The authors implicitly concur with this view, for they too note the permanence of many characteristics throughout Saddam Hussein's career: "obsessive caution, endless patience, tenacious perseverance, impressive manipulative skills and utter ruthlessness." They also point to his readiness to use physical force; his habit of portraying victory as defeat; and his indifference to ideology. They call Saddam a "ruthless pragmatist," a "pragmatic opportunist," and "overwhelmingly pragmatic."
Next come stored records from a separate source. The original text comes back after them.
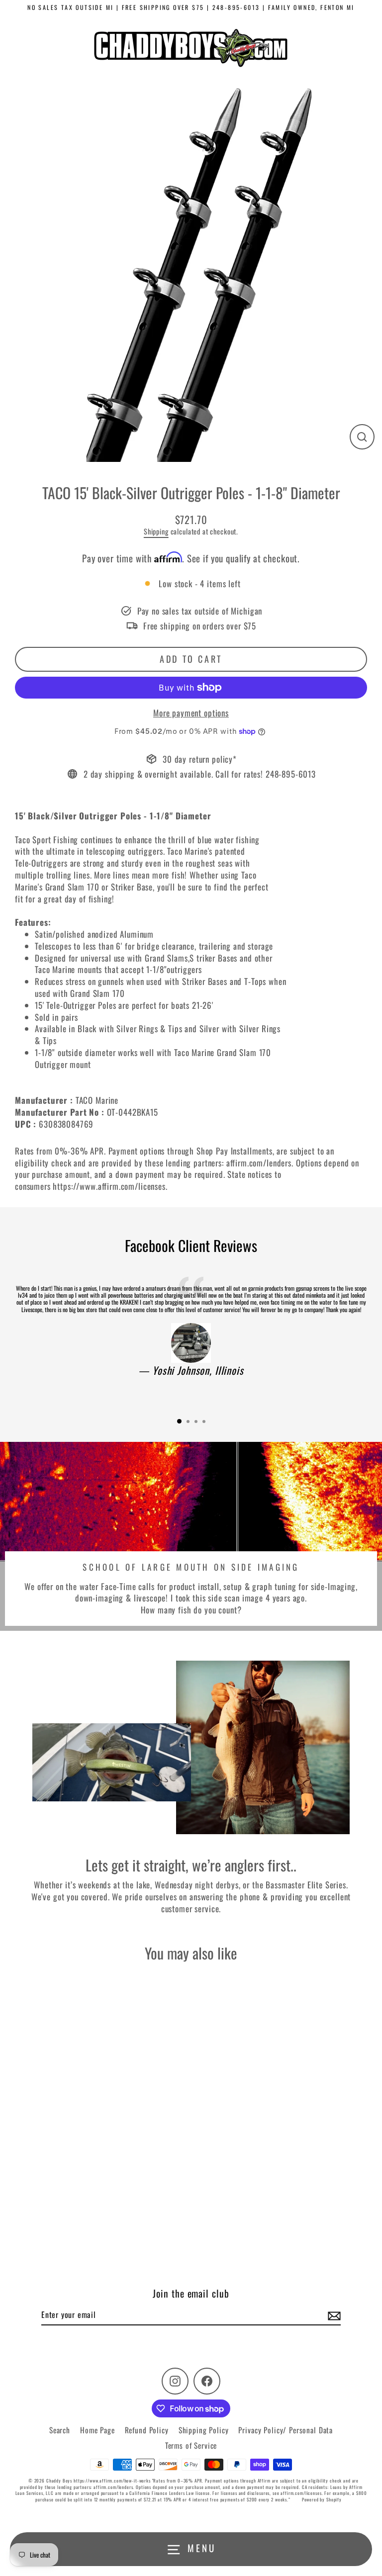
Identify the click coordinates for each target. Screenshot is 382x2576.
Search (59, 2429)
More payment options (191, 713)
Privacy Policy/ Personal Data (285, 2429)
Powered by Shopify (322, 2499)
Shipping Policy (204, 2429)
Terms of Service (191, 2445)
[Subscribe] (333, 2315)
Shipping (156, 531)
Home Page (97, 2429)
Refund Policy (147, 2429)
But Karsh and Rautsi enter more controversial territory when they deem him a "fundamentally cautious man" and "cautious yet daring." How can this be reconciled with the impetuosity that Saddam displayed from August 1990 forward? The information collected in Saddam Hussein points to opposite characteristics being closer to the truth.
As this analysis suggests, Saddam is an enigmatic figure who acts in what appear to be contradictory ways. Karsh and Rautsi cannot claim to have written the final word on the subject, but their diligent research and intelligent analysis provide a good starting point for an inquiry.